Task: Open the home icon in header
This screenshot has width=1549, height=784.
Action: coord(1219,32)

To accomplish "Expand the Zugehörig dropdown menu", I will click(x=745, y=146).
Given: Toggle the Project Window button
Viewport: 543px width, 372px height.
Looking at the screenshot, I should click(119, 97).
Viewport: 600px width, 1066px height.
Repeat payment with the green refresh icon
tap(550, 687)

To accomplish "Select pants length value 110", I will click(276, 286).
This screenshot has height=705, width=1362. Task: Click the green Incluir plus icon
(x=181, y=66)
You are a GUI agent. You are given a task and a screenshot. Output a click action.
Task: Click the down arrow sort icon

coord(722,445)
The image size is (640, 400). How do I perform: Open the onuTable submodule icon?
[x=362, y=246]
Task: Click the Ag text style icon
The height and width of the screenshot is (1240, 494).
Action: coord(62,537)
********************
Stated goal:
Select each line in the lines above that contains the word "screenshot" and copy it out.

Expected answer:
This screenshot has width=1549, height=784.
Looking at the screenshot, I should click(119, 97).
This screenshot has height=705, width=1362. Task: Click the green Incluir plus icon
You are a GUI agent. You are given a task and a screenshot. Output a click action.
The height and width of the screenshot is (1240, 494).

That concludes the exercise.